• _Job 1_: Name each space that the Wardenclyffe text says the main building "included".
• _Job 2_: Continue the text about the Wardenclyffe facility from its final sentence.
— start of Text passage —
This artistic representation of the station completed includes the tower structure.

The final design Tesla started building at Wardenclyffe consisted of a wood-framed tower 186 feet (57 m) tall and the cupola 68 feet (21 m) in diameter. It had a 55-ton steel (some report it was a better conducting material, such as copper) hemispherical structure at the top (referred to as a cupola). The structure was such as to allow each piece to be taken out and replaced as necessary.

The main building occupied the rest of the facility grounds. Stanford White designed the Wardenclyffe facility main building. It included a laboratory area, instrumentation room, boiler room, generator room and machine shop. Inside the main building, there were electromechanical devices, electrical generators, electrical transformers, glass blowing equipment, X-ray devices, Tesla coils, a remote controlled boat, cases with bulbs and tubes, wires, cables, a library, and an office. It was constructed in the style of the Italian Renaissance. The tower was designed by W.D. Crow, an associate of White.

There was a great deal of construction under the tower to establish some form of ground connection but Tesla and his workers kept the public and the press away from the project so little is known. The descriptions (some from Tesla's 1923 testimony in foreclosure proceedings on the property) include that the facility had a ten by twelve foot wood and steel lined shaft sunk into the ground 120 feet (37 m) beneath the tower with a stairway inside it. Tesla stated that at the bottom of the shaft he "had special machines rigged up which would push the iron pipe, one length after another, and I pushed these iron pipes, I think sixteen of them, three hundred feet, and then the current through these pipes takes hold of the earth."[21] In Tesla's words, the function of this was "to have a grip on the earth so the whole of this globe can quiver".[22][23] There is also contemporaneous and later descriptions of four 100 foot long tunnels, possibly brick lined and waterproofed, radiating from the bottom of the shaft north, south, east, and west terminating back at ground level in little brick igloos.[24] Speculation on the tunnels ranges from them being for drainage, acting as access ways, or having the function of enhancing ground connection or resonance by interacting with the water table below the tower, maybe via being filled with salt water or liquid nitrogen.[21][24]

The Tesla biographer John Joseph O'Neill noted the cupola at the top of the 186 foot tower had a 5-foot hole in its top where ultraviolet lights were to be mounted, perhaps to create an ionized path up through the atmosphere that could conduct electricity.[25] How Tesla intended to employ the ground conduction method and atmospheric method in Wardenclyffe's design is unknown.[26] Power for the entire system was to be provided by a coal fired 200 kilowatt Westinghouse alternating current industrial generator.
— end of Text passage —
— start of Data lines —
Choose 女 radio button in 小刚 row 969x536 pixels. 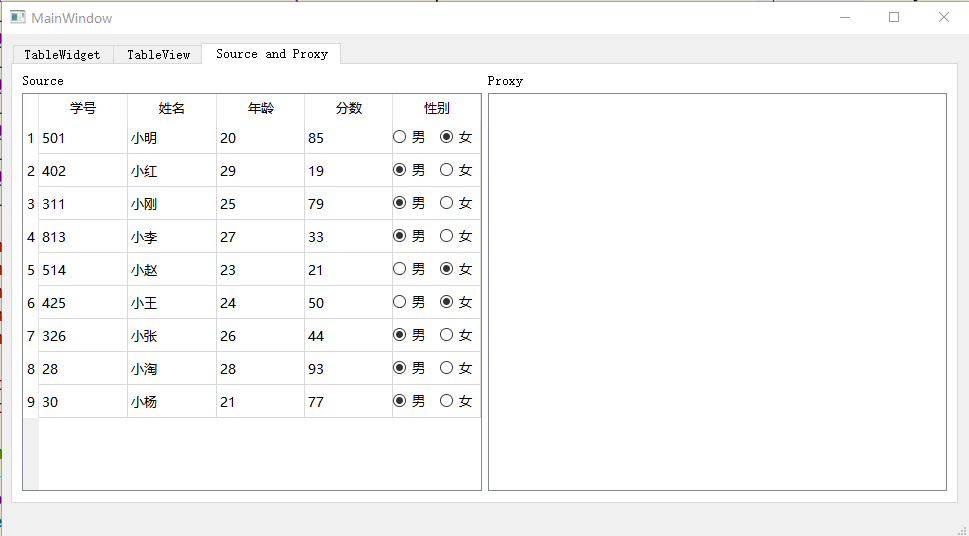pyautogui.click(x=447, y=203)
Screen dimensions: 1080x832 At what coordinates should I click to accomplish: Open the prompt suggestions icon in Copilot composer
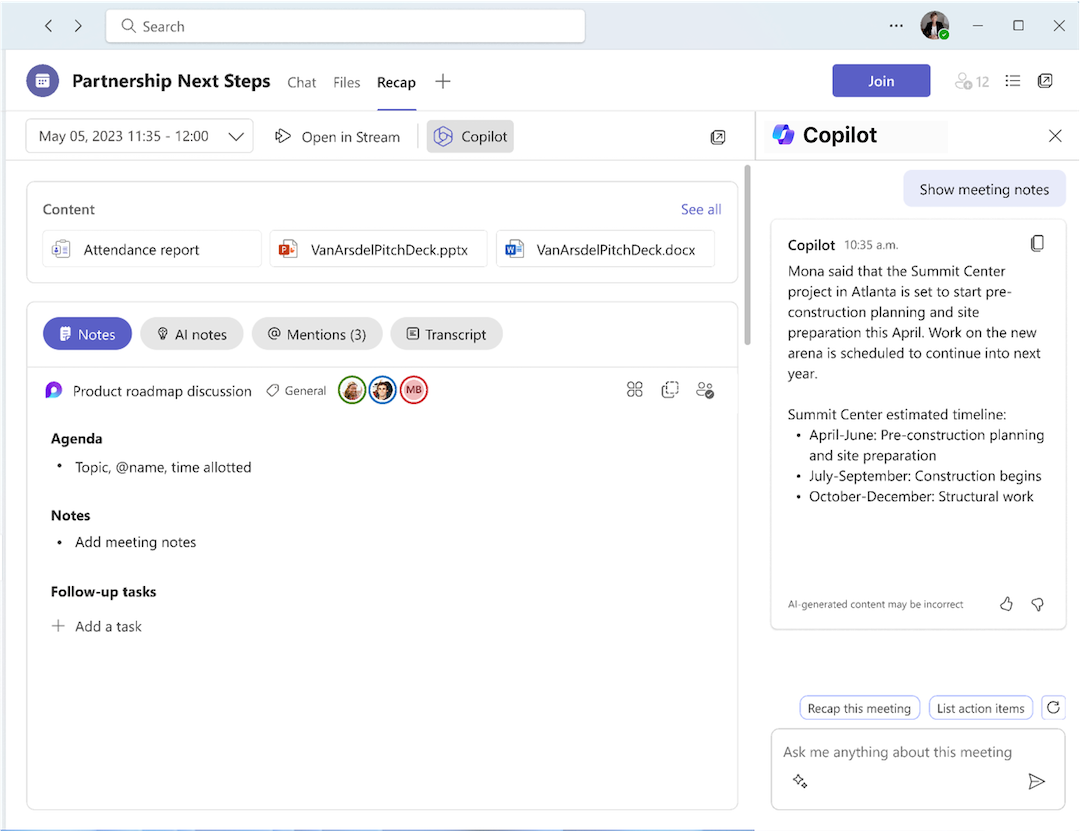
— end of Data lines —
• _Exercise response 1_: Laboratory area, instrumentation room, boiler room, generator room, machine shop

• _Exercise response 2_:
Construction began in September 1901 but money was so short (with Morgan still owing Tesla the remainder of the original $150,000 promised) Tesla complained in a letter to White he was facing foreclosure. Tesla kept writing Morgan letters pleading for more money and assuring the financier his wireless system would be superior to Marconi's, but in December Tesla's plans were dealt another serious blow when Marconi announced to the world he was able to send a wireless transmission (the Morse code for the letter S) across the Atlantic.

Tesla's Wardenclyffe plant on Long Island c. 1902 in partial stage of completion. Work on the 55-foot-diameter (17 m) cupola had not yet begun. There is a boxcar parked next to the building.

Construction at Wardenclyffe continued through 1902 and in June of that year Tesla began moving his laboratory operations from 46 East Houston Street laboratory to the 94-foot-square brick building at Wardenclyffe. By the end of 1902 the tower reached full height of 187 feet. What Tesla was up to at Wardenclyffe and the site itself was generally kept from the public. Tesla would respond to reporters inquiries stating there was a similar wireless plant in Scotland and that "We have been sending wireless messages for long distances from this station for some time, but whether we are going into the telegraph field on a commercial basis I cannot say at present."[27]

Tesla continued to write to Morgan asking the investor to reconsider his position on the contract and invest the additional funds the project needed. In a July 3, 1903 letter Tesla wrote "Will you help me or let my great work — almost complete — go to pots?" Morgan's reply on July 14 was "I have received your letter and in reply would say that I should not feel disposed at present to make any further advances". The night of Morgan's reply, and several nights after, newspapers reported that the Wardenclyffe tower came alive shooting off bright flashes lighting up the night sky. No explanation was forthcoming from Tesla or any of his workers as to the meaning of the display and Wardenclyffe never seemed to operate again.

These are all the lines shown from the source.